Relevant aspects for the Companies operating in the Pharmaceutical sector, and subject to be compliant to European and US pharmacovigilance rules, are data security and personal sensitive data treatment.
This topic, already significant with ICH ISR (R2) rules, will be more and more relevant with the forthcoming introduction of the new R3 version.
With the awareness of the great advantages of using SafetyDrugs® Pharmacovigilance platform in Software as a Service (SaaS) modality, since long time first choice of our customer base, we have decided to increase the warranty we can offer to the market, by getting an instrument that could connect the required personal data level of protection, directly with the technical project of SaaS, and its functionalities.
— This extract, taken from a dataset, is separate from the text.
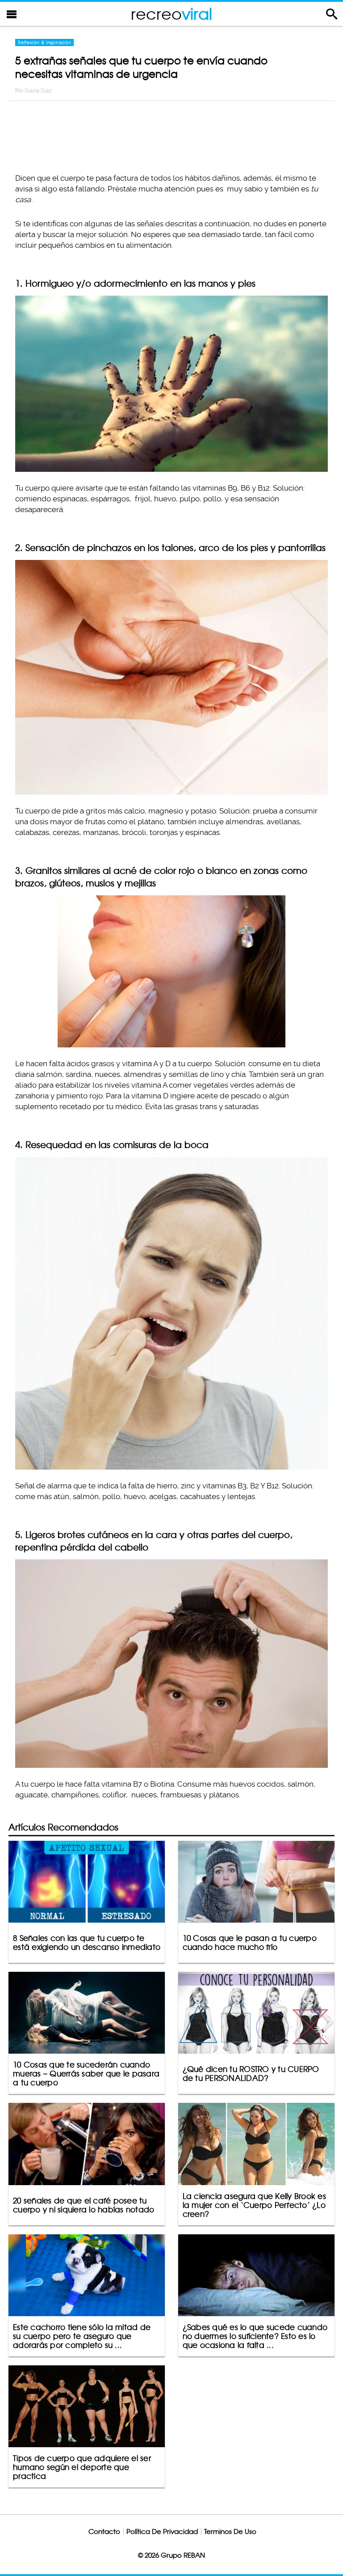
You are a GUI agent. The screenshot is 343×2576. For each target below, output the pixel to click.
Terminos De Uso (230, 2531)
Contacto (104, 2531)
So we achieved that Privacy by design and Privacy by default were words that had to be fulfilled (filled)with contents.
The first step was to require the support and legal advice of Colin – Consulente Legale Informatico (Informatic Legal Consultant), a major consultant legal firm in information technology, and to obtain the “SafetyDrugs® privacy compliance”.
The second one was to integrate into a solid contractual structure the “Privacy Level Agreement”, to propose to our customer together with the “Service Level Agreement”.
Synthetically, the topics treated in the PLA are related to: Sensitive and personal data processing; Data transfer; Security measures; Third party certifications; Portability, migration, and guarantees for transfers; Retention, return and cancellation of data.
Improving transparency, lightening the expensive and time-wasting system validation activities, simplifying the pharmacovigilance process, are our main objectives.
We believe that the Privacy Level Agreement represents a further step in this way.